• Extrait du document:
Le 19 octobre 1995, le corps en partie calciné du juge Bernard Borrel est retrouvé à 80 kilomètres de la ville de Djibouti. Quelques heures plus tard, l’ambassadeur de France annonce que le magistrat « a mis fin à ses jours », alors même que l’autopsie n’est pas encore faite. Pour la famille du défunt, c’est le début d’un éprouvant marathon judiciaire. ­Élisabeth Borrel et ses deux enfants résistent. Après vingt-deux ans de lutte, ils obtiennent une première victoire : le 13 juillet 2017, le procureur de la République de Paris admet, « au regard des dernières expertises médico-légales réalisées », que l’affaire Borrel est « une affaire criminelle ». Entre ces deux dates, les avocats Laurent de Caunes et Olivier Morice, ainsi que des membres du Syndicat de la magistrature, se heurtent au mur du secret défense. Surtout, ils doivent faire face aux moyens illimités de deux États. Menaces, intimidations et tentatives de corruption se multiplient.

• Données fournies:
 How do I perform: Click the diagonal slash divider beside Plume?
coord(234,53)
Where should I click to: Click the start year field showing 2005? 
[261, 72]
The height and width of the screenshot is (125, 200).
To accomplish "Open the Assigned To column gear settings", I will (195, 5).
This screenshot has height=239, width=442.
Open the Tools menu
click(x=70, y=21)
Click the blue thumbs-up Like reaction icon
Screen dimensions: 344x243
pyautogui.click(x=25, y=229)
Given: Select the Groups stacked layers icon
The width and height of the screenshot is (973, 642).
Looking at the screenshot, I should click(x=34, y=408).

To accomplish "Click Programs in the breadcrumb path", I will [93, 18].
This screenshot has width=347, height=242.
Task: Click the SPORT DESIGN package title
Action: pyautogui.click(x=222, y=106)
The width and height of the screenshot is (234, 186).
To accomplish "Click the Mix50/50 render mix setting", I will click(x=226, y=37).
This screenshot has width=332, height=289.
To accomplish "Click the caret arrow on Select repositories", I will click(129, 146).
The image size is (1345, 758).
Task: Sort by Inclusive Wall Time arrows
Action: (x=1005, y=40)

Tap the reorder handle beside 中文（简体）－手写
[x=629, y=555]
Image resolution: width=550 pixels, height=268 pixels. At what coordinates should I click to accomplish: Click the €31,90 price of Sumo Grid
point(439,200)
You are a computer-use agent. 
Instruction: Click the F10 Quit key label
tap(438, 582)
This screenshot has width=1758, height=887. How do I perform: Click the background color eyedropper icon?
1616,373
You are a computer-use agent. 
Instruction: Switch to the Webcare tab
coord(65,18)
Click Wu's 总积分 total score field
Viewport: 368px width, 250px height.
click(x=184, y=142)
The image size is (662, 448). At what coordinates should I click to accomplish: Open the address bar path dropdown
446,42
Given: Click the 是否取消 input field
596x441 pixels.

• Actions à mener:
A. Relevez toutes les personnes désignées par leur nom dans l'extrait sur l'affaire Borrel.
B. Poursuivez l'extrait sur l'affaire Borrel à la suite de sa dernière phrase.

• Résultats attendus:
A. Bernard Borrel, Élisabeth Borrel, Laurent de Caunes, Olivier Morice

B.
Le président de la République français, Jacques Chirac, et son homologue djiboutien, Ismaïl Omar Guelleh, n’hésitent pas à faire pression sur des juges, à alimenter les calomnies visant la victime et l’ensemble de ses proches. « L’enjeu est que le citoyen comprenne que ce secret ne concerne pas seulement l’armée mais toute la société. Il faudrait plutôt parler de secret d’État élargi à tous les domaines sociétaux comme la recherche, les affaires, l’écologie », insistait la veuve du juge Borrel dans nos colonnes, le 14 décembre 2017.

Dans ce dossier criminel hors norme, où se croisent les réseaux de la Françafrique, du terrorisme international et de la mafia, le plus difficile reste encore à faire pour la justice : trouver le mobile de ce crime, en arrêter les auteurs et leurs commanditaires. S. A.